Pensar na vida, nos conceitos, nos relacionamentos... o que nos resta além disso?

domingo, 18 de outubro de 2009

Esse pequeno texto se destina a uma "humilde" análise do filme Equus de Peter Shaffer

Um psicodiagnóstico possível para Alan, do filme Equus seria de psicose. A mola propulsora seria a clássica fixação erótica que o menino tem pela mãe e a falha na triangulação da presença paterna que configuraria o trio edipiano. A religião foi usada como vínculo compartilhado pela mãe e pelo filho, como se fosse uma linguagem de amor onde a mãe fala de sua fascinação sobre a religião e as figuras míticas (dentre elas, o cavalo). A religião é o "algo em comum" que o filho pode partilhar com a mãe, de uma forma socialmente aceita. A fixação pela mãe achou pela via da religião uma vazão. Se o rapaz fosse neurótico a sua fixação teria sido castrada pela atitude do pai de arrancar o quadro do Cristo acorrentado, e posteriomente, quando ele arranca o menino do passeio a cavalo na praia. No entanto o menino não considera essa castração negando a intervenção paterna (a figura paterna jamais teria sido considerada). A manobra psíquica é efetuada quando o quadro do Cristo é substituído pela foto do cavalo, figura já antes enaltecida pela mãe do garoto juntamente com as imagens religiosas. De alguma forma houve o deslizamento do significante Mãe -> Cristo -> Cavalo. Foram captados pontos de similaridade no olhar do Cristo e do cavalo, além da similaridade entre os arreios do cavalo e as correntes às quais o Cristo estava acorrentado. Há ainda em seu delírio falas em que Alan menciona trechos da bíblia, leitura predileta dentre ele e da mãe. Para Lacan a não inscrição do significante Nome do Pai acarretaria naquilo que é mais marcante na psicose: os distúrbios de linguagem e as alucinações. Estava armado o palco para que a psicose e o delírio aparecessem. Há uma clara transposição da pulsão sexual erótica, que antes era dirigida para a mãe, para a figura do Cristo e posteriormente para a figura do cavalo.

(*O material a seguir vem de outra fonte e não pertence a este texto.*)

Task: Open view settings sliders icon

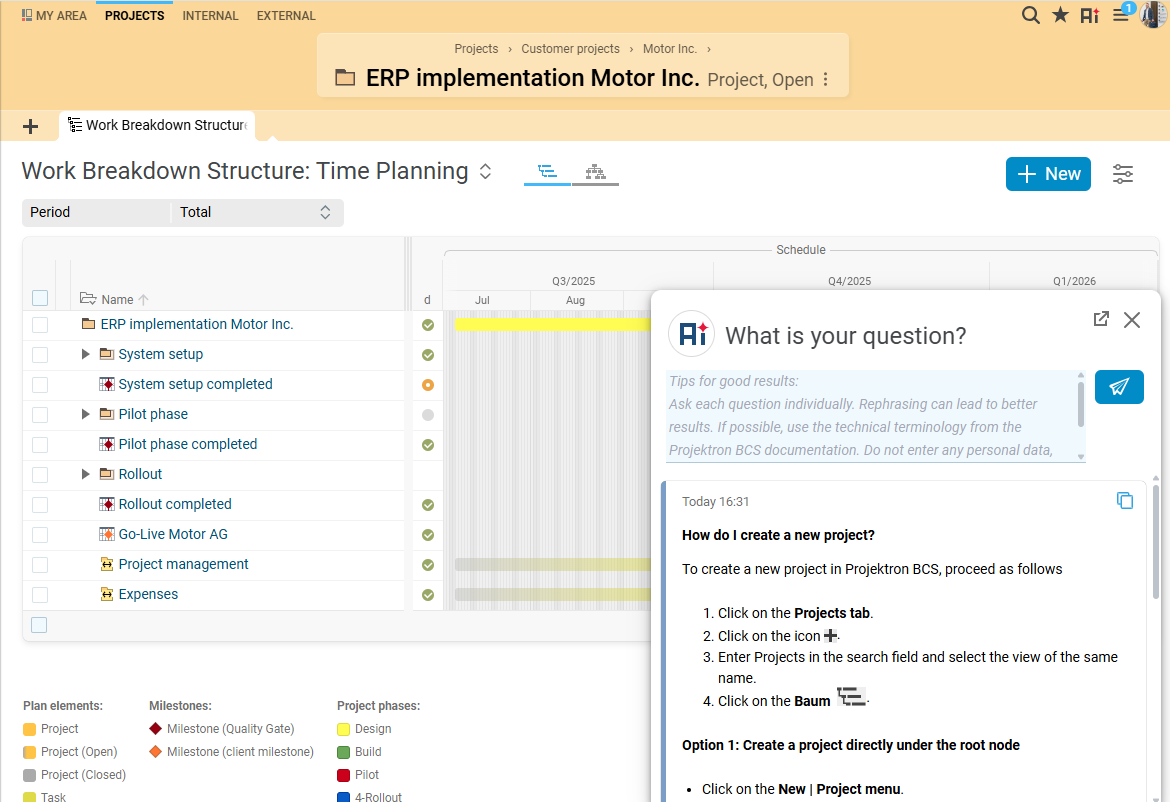Action: point(1123,174)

Um dos pontos patentes no personagem principal, Alan, é a perda da realidade. A impossibilidade da concretização da sua relação incestuosa com a mãe abre um imenso buraco na realidade. A palavra paterna não é eficaz em impor-se como terceiro na relação, nem em deter a onipotência da palavra materna. As tentativas do pai em ser essa terceira pessoa são insuficientes e apenas realçam o fascínio de Alan pela figura materna. “É a falta do Nome-do-Pai nesse lugar que, pelo furo que abre no significado, dá início à cascata de remanejamentos do significante de onde provém o desastre crescente do imaginário, até que seja alcançado o nível em que significante e significado se estabilizam na metáfora delirante" (Lacan, 1958, p.584). O Pai arranca de Alan o retrato do Cristo sofredor, objeto de amor compartilhado com sua mãe. Diante da tristeza do filho o retrato do Cristo é substituído pelo de um cavalo, romantizado pela mãe. Um dia o pai chega ao quarto e se depara com uma cena impressionante. Alan está com falsos arreios na boca dizendo coisas estranhas sobre Equss. Equss é o deus cavalo, objeto de devoção de Alan, substituto de Cristo, figura da mãe. De acordo com Freud “A neurose não repudia a realidade, apenas a ignora; a psicose a repudia e tenta substituí-la.” (Freud, 1924, p.4) É isso que Alan traz em seu delírio: a tentativa de remodelar a sua realidade. O pai reconhece na religião elemento da problemática do filho, mas não se acha capaz de fazer nada com esse conhecimento. Posteriormente, quando Alan é convocado para uma realidade amorosa ao lado de uma mulher, mais uma vez ele é chamado a dar conta de algo inédito. A tentativa de se relacionar eroticamente com Jill, ainda mais conturbada, pois tudo aconteceu diante dos cavalos, convocou Alan novamente ao simbólico. Ele se depara com uma situação em que seu registro imaginário não é capaz de lidar quando ele é forçado a exercer uma posição fálica. O contato sexual com outro sexo envolveria a chamada ao significante Nome do Pai, ausente. A saída é envolver o elemento cavalo na cena: Alan cega os cavalos que estavam no estábulo, testemunhas de seu dilema. Cegar os cavalos seria cegar o Deus-cavalo, Equss, cegar o Cristo sofredor e por fim cegar a mãe, cuja bocarra de crocodilo estaria aberta sendo segurada apenas pelos arreios do deus-cavalo imaginário, Equss.